Saturday, April 30, 2011
By dreeves

Tag time, get it? Ah me, we crack ourselves up.

This article is co-authored with Bethany Soule.

If you want to (bee)mind how you spend your time (and oh do we ever!) then you need a time tracker.

But there’s a big problem with time tracking tools. You either have to (a) rely on your memory, (b) obsessively clock in and out as you change tasks, or (c) use something like RescueTime that auto-infers what you’re doing.

Well (a) is a non-starter, and (b) is hard if someone comes by and distracts you, for example. It can even be impossible. If you space out and start daydreaming about sugarplumbs [1], you can’t capture that. By definition, if you could think to clock out then it wasn’t spacing out. (And it might be a real problem you’re working on, rather than sugarplumbs [1], but either way.) Maybe we have attention deficit disorder or something but manual time-tracking never worked well for us. That leaves (c), software that monitors what applications or web pages you have open. That really seems to miss the boat for us. You might be hashing out an API design over email or working out an algorithm on paper. Or what if you’re testing your Facebook app, not screwing around on Facebook? [2] There’s no automated test to distinguish wasted time from productive time!

The idea is to randomly sample yourself.

We wanted something completely passive that doesn’t try to automatically infer what you’re doing. You might think “completely passive without automatic inference” is an oxymoron. But we hit on a solution: randomness. The idea is to randomly sample yourself. At unpredictable [3] times, a box pops up and asks, what are you doing right at this moment? You answer with tags each time it pings you. At first this yields noisy estimates but they’re unbiased and over time plenty accurate.
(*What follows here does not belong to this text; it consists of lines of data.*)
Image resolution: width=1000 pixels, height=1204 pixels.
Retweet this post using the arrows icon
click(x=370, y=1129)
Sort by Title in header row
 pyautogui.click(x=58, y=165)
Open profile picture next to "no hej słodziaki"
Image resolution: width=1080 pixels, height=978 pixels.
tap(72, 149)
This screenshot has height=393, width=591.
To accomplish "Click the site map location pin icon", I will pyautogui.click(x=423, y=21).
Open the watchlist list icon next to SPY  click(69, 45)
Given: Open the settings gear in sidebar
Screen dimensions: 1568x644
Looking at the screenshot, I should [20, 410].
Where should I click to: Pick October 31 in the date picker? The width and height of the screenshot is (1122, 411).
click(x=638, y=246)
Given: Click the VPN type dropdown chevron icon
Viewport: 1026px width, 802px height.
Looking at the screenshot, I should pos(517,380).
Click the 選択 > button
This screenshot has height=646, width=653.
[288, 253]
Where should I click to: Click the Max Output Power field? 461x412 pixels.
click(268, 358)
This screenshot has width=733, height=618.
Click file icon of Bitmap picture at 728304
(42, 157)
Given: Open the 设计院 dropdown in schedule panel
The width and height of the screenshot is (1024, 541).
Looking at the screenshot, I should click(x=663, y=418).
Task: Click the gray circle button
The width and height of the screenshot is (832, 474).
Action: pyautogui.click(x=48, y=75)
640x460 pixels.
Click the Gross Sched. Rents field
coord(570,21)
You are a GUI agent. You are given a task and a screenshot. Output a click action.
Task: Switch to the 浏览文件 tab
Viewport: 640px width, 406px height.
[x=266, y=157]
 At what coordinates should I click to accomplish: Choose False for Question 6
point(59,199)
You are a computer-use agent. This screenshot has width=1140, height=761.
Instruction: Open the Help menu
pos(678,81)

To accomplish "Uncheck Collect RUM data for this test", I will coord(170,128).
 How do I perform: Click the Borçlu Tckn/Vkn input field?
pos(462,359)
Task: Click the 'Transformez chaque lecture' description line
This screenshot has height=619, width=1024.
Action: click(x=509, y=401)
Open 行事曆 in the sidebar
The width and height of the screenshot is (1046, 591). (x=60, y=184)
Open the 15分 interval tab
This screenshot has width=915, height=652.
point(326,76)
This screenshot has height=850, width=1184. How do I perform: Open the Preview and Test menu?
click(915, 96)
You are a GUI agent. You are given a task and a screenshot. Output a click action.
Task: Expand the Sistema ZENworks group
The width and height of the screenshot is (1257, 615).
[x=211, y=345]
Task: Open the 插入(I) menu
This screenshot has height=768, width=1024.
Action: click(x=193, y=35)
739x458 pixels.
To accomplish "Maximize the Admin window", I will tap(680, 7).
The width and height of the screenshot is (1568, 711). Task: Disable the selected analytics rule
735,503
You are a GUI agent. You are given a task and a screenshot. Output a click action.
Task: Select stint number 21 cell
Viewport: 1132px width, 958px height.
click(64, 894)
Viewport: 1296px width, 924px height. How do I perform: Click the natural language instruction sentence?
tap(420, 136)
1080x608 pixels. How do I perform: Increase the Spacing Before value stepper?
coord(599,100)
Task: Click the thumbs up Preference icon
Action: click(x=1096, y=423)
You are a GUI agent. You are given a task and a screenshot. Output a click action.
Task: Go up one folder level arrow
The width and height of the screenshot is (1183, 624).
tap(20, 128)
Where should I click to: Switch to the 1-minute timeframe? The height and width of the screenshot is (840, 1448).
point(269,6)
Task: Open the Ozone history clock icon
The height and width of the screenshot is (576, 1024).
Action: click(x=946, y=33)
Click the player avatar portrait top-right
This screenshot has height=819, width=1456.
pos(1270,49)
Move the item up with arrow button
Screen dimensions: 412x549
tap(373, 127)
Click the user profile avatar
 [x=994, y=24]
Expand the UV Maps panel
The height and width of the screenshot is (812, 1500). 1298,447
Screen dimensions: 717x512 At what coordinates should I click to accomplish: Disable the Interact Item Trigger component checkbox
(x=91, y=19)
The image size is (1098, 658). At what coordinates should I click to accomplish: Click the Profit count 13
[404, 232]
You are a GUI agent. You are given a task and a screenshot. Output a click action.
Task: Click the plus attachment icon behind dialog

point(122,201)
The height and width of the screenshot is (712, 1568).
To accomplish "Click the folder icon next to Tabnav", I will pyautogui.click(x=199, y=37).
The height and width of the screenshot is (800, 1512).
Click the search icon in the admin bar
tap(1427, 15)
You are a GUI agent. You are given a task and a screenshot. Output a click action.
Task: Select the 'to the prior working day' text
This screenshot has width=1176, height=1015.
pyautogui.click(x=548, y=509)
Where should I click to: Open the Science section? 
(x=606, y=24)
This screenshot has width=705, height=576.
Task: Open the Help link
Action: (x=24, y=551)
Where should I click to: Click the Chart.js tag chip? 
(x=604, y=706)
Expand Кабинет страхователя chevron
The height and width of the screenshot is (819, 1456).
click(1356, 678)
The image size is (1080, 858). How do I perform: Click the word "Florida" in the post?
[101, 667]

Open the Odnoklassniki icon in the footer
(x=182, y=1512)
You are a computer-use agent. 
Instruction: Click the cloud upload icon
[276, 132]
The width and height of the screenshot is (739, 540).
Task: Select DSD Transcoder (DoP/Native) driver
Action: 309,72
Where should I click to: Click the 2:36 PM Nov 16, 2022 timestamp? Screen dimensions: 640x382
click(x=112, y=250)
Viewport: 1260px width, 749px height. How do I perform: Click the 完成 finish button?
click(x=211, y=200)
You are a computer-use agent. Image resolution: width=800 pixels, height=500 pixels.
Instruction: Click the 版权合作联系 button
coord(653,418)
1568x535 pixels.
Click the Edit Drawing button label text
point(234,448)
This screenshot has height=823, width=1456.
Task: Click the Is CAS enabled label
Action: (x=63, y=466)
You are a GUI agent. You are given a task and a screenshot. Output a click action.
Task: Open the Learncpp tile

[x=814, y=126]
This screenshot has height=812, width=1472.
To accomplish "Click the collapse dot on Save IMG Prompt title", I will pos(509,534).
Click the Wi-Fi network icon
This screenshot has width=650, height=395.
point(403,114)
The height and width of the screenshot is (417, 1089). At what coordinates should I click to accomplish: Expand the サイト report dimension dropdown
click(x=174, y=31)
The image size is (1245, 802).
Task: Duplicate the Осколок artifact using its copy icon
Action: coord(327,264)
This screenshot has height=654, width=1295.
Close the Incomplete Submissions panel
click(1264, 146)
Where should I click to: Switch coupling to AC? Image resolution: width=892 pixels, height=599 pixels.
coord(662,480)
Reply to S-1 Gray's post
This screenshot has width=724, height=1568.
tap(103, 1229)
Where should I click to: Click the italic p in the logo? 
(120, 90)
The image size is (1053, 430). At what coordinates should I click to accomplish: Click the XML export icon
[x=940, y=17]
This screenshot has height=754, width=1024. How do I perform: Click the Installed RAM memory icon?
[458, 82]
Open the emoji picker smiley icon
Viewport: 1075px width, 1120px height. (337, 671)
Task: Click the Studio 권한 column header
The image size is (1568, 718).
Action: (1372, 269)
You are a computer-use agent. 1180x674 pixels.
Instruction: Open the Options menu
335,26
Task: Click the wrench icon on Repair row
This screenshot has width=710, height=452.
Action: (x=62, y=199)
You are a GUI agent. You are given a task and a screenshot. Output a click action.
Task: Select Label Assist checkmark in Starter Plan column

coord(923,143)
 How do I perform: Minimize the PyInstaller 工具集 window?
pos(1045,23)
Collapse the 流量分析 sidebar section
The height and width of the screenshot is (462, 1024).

It’s just a matter of getting a big enough sample size — collecting enough pings, as we call them. It doesn’t work for fine-grained tracking but over the course of weeks, it gives you a good picture of where your time goes.

Here’s one of us (Dreeves) averaging two hours a week working on TagTime since it hit the dog food point, which was almost right away since it started as a very simple Perl script:

Beeminder graph automatically generated from TagTime data

More examples of things we track automatically with TagTime — including Dreeves’s time spent working on Messy Matters — are here: beeminder.com/tagtime.

So you’ve arranged to have your computer periodically interrupt you while you’re working?

We certainly appreciate the value of not being interrupted. We’ve been using TagTime so long — going on four years — that we don’t recall how much of an adjustment period there was, but we find it doesn’t interrupt our flow at all. We think the difference is that it’s not like, say, a pop-up email notifier that pulls your train of thought off in a new direction. It’s almost the opposite: it reinforces what you’re already focused on. It can even serve to get you back on track if your mind is starting to wander. “Oh yeah, this email is entirely unrelated to the work I intended to be doing. Whoops!”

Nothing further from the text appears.